The incidence of cutaneous melanoma (CM) continues to increase in the Caucasian population in the United States. In 2014, women only accounted for 42% of the 76,100 new melanoma cases and only 33% of the 9,710 deaths associated with CM in the United States [1]. These trends are consistently observed in populations around the world. Indeed, gender disparity in melanoma outcome is so consistently observed that gender has been suggested as an important prognostic factor, despite not being formerly incorporated in staging algorithms [2]. The source of this gender disparity in melanoma remains unclear, but likely represents both biological and behavioral etiologies. Here, we review the current knowledge of how the disease of melanoma differs between men and women.

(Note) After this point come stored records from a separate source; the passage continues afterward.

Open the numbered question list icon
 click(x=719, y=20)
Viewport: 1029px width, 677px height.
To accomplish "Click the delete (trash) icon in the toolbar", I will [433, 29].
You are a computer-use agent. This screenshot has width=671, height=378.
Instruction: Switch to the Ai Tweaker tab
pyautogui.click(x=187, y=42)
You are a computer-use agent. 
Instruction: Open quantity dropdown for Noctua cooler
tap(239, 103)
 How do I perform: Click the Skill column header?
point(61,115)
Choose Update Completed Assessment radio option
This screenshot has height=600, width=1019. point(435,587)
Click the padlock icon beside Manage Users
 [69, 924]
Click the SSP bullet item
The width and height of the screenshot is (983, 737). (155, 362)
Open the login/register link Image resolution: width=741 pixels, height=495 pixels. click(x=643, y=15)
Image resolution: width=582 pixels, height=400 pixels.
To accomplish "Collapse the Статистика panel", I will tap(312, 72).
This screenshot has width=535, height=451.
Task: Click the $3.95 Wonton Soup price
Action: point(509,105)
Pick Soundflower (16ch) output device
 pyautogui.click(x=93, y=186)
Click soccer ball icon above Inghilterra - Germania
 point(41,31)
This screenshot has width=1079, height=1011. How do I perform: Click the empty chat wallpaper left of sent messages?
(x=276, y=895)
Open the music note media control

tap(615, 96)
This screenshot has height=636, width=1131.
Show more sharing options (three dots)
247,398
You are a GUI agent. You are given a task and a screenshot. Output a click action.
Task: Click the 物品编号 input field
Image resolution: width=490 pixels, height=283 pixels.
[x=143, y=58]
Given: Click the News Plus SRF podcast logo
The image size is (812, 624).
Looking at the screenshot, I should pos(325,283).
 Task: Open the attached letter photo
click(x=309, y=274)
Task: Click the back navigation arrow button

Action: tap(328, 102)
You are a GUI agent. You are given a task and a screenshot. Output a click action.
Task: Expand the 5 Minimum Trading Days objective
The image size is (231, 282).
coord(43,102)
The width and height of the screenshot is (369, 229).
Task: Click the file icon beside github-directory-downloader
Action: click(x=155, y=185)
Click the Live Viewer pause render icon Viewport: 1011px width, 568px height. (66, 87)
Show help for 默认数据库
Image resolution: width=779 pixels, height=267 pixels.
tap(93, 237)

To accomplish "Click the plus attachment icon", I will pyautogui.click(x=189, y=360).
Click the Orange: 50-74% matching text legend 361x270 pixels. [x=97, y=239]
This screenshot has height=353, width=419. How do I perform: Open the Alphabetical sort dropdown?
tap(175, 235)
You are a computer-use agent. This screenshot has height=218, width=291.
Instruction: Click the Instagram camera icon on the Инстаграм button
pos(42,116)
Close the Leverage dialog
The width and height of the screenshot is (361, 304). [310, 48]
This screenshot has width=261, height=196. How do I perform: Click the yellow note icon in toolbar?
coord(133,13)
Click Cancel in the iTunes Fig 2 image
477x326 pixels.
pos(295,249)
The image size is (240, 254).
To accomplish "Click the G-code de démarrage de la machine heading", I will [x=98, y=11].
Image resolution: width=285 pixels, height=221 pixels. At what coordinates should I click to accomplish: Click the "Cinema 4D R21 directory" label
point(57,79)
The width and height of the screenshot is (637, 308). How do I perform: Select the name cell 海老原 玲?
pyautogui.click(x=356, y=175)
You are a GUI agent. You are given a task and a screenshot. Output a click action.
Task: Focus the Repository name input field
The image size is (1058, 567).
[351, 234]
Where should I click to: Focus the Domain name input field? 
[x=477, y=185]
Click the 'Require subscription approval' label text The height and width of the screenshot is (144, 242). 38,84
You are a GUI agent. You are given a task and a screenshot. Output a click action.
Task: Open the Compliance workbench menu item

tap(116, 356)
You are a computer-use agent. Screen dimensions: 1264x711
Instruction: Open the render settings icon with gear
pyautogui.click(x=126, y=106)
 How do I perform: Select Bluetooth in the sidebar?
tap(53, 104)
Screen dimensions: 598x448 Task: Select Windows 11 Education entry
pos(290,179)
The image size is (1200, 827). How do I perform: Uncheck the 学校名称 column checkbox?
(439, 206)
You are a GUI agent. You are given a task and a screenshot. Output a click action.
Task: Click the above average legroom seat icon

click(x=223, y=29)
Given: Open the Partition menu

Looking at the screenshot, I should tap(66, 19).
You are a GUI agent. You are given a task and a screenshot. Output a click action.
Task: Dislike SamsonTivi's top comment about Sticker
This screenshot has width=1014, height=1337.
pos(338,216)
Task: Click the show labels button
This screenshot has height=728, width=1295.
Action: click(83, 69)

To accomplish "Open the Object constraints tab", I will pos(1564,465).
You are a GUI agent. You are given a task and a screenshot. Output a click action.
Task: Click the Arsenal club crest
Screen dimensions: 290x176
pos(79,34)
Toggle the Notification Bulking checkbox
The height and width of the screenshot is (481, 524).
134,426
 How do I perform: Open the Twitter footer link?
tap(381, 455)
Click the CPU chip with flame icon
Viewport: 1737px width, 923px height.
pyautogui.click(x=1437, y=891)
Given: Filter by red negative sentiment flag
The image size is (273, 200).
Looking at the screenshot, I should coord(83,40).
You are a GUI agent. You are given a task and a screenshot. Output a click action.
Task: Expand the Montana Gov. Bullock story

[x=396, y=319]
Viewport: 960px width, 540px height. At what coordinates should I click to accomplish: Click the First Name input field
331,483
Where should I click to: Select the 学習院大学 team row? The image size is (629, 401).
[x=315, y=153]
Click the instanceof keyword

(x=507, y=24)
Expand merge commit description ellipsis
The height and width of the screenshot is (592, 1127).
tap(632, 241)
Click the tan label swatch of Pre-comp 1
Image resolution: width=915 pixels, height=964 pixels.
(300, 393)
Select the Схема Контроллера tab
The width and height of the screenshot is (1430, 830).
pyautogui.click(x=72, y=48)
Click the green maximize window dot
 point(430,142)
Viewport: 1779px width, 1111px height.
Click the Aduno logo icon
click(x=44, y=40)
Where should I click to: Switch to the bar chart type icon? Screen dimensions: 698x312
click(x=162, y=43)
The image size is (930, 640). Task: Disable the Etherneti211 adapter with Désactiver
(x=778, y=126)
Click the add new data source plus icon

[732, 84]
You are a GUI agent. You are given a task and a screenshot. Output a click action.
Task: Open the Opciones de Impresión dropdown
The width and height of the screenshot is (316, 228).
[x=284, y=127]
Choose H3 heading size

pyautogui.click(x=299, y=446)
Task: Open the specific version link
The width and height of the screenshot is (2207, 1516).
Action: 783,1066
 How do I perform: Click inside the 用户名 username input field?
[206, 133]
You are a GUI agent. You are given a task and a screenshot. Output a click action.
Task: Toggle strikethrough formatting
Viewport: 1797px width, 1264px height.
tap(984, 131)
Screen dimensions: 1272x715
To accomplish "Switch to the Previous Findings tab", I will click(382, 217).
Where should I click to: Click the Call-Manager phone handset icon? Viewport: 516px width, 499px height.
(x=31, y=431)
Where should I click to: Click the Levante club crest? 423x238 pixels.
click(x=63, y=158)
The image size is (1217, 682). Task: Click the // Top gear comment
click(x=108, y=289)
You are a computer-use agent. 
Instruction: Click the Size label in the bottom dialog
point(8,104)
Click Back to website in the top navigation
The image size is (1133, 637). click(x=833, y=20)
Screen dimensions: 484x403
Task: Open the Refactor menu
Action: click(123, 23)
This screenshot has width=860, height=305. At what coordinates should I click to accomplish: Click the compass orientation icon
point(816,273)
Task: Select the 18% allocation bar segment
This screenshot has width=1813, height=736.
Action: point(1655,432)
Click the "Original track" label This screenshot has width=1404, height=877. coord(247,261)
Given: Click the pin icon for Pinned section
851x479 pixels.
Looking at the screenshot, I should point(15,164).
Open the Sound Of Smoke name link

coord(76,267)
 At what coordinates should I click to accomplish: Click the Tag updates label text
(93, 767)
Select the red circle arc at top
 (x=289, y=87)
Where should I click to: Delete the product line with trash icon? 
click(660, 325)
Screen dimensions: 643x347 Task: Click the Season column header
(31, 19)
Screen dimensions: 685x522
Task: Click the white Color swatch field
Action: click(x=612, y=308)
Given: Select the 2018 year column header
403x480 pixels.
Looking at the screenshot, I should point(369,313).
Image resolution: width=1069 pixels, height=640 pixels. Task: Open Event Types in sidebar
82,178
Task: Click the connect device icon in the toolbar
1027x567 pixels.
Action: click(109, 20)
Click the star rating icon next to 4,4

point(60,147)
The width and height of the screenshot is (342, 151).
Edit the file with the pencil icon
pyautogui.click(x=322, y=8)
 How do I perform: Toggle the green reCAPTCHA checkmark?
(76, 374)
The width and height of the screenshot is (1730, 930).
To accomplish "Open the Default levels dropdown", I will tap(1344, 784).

Gender-linked physiologic differences in skin

Skin is a dynamic, complex, integrated arrangement of cells, tissues, and matrix elements that mediates a diverse array of functions, including physical permeability barrier, protection from infectious agents, thermoregulation, sensation, ultraviolet (UV) protection, wound repair and regeneration, and outward physical appearance. These various functions of skin are mediated by its major layers: the epidermis, dermis, and subcutaneous fat. The dermis contains water, ground substance, and elastic fibers that, in combination with the layer of subcutaneous fat, account for the majority of the skin’s thickness. The thickness of the skin is greater in men than in women at all ages [3], [4]. Skin thickness decreases in men and women starting at the age of 45, and women’s skin gets 10% thinner after menopause [5], [6]. Skin color is modulated by melanin, hemoglobin, and other chromophores. Melanin is synthesized in melanocytes, dendritic cells located in the basal layer of the epidermis. Melanocytes are known to be differently distributed according to anatomic sites. No gender-related difference has been reported; however, within individual ethnic groups, men have been reported to have darker skin color [7], which may be related to a more vascularized upper dermis [8] and more melanin synthesis [9]. These differences are likely modulated, in part, by hormones, given that they manifest during puberty and increase with age [10].

Men and women differ in the metabolism of and response to androgens and estrogens [11]. Estrogens are known to accelerate wound healing, improve inflammatory disorders, increase epidermal thickness, and protect against photoaging of the skin [12]. The cellular effects of estrogens are mediated by estrogen receptors (ERs), ERα and ERβ, which belong to the nuclear steroid hormone receptor superfamily. ERα and ERβ are widely expressed in human tissue, but have differential distributions in various tissues, including the skin. ERα is primarily expressed in the uterus, liver, kidneys, breasts, and heart, whereas ERβ is primarily detected in what are known as nonclassical estrogen-responsive tissues: the ovaries, colon, lungs, adipose tissue, prostate, bladder, and skin [13]. Notably, melanomas do express ERβ, but its expression does not differ between male and female tumors [14]. Cutaneous ER levels are generally known to be higher in women as compared with men. However, relative levels of ERα and ERβ in men and women are not well understood. In women, the amount of ERs declines after menopause with declining levels of estradiol, which, through positive feedback, has a pro-synthetic effect on ERs [13]. Expression declines more rapidly in ERβ than in ERα, resulting in an increased ERα:ERβ ratio in the skin. In contrast to estrogens, androgens—such as testosterone and 5α-dihydroxytestosterone—may be able to promote melanoma tumorigenesis. Androgen receptors, which have a similar mechanism of action as estrogen receptors, have been described in human melanoma cells [15], [16].

There are also several baseline differences in the immune systems of men and women. On average, women have higher measured IgG and IgM levels, as well as a greater percentage of CD3 + T lymphocytes, as compared with men, suggesting that men have a relative attenuation of the adaptive immune response compared with women [17]. This is further evidenced by observations that men are more susceptible to bacterial and viral infections [18], while women are more prone to autoimmune and inflammatory diseases [19]. Men are also more prone to skin cancer; this increased risk may be partly explained by their heightened susceptibility to ultraviolet-induced immunosuppression compared with women [20]. Ultraviolet (UV) irradiation is known to inhibit contact hypersensitivity or delayed-type hypersensitivity. Also, the sex hormones may have an additional differential effect on immune cells, as both estrogen and androgen receptors are expressed in immune cells [21].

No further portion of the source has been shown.